First, has there been enough wear to the pivot and the various mechanical points of the lever system so that it is not pushing the pinion gear as far forward as it used to? Not sure how to repair that, but you could remove the lever and have a little weld dab added to it to restore original thrust dimension.

Second, has someone repaired, cleaned or replaced this solenoid? Was an alternate substitute solenoid used? If it is the original solenoid, and it was cleaned or repaired, was the original cap gasket saved or reproduced? The physical position of the solenoid rear cap (and thus its internal contacts) are critical to the design of this system. If you move the cap slightly forward (by omitting the cap gasket) you allow the starter contacts to come into play before the plunger thrust is complete. If you use an alternate solenoid, the dimensions for thrust and contact may not be completely accurate.

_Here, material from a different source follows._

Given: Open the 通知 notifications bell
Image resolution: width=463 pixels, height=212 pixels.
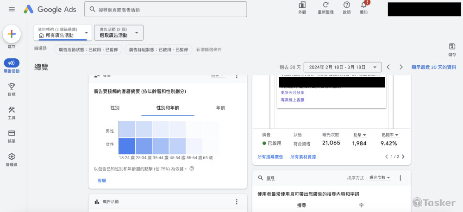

I would suggest a thorough tooth inspection and some lubrication of the pinion shaft to get the gear sliding easier. You can run the solenoid repeatedly on the floor with some test wire and observe its action. Just be sure to disconnect the heavy starter lead so you don't energize that spin or the motor will jump all over the place.

I would suggest a removal and very thorough inspection of the pivot system and the fork face of the pivot against the pinion gear. Is there some substantial wear and can it be improved or corrected?

I would suggest disassembly of the solenoid and the addition of a double or triple thick gasket between the end cap and the solenoid body. By adding gasket thickness here, you are moving the motor contacts aft and delaying the instant point of energizing the starter. The plunger has to go deeper before it makes the motor spin. Perhaps by stacking gaskets, you can delay it long enough to get deeper tooth penetration before spin. At any rate, what you have now is a rotary grinder and you are damaging the face of the pinion and ring teeth. By doing so, you are making the gear contact position worse as it respects the internal solenoid contact position. You have to get tooth penetration BEFORE spin. Doing the gasket stack might be enough to counteract the tooth wear already in place.

One last thought. You might ignore ALL of the above and just inspect the wiring at the starter and solenoid. You maybe haven't done something to short this wiring in some way, or hooked it up incorrectly so that the thrust action and the spin action are happening simultaneously? That would be a case for failure for sure. You have to separate these two functions in time and space. The starter relay ONLY energizes the solenoid. It is the action of the solenoid which energizes the starter windings. I'm trying to imagine how you could hook up contacts incorrectly to get the motor spinning by the relay circuit rather than by the solenoid circuit. Could happen I suppose.

Also, the floating contact on the back end of the solenoid plunger should be a spring loaded bar. Might be possible to lift that bar against its spring and insert something like an O-ring or split washer onto the stem which would effectively move this floating contact forward and thus require a deeper solenoid core penetration before starter contact. This would then require deeper penetration of the pinion/ring pair before spin. There is no spin action here and not all that much heat, so an O-ring might give you the adjustment you seek.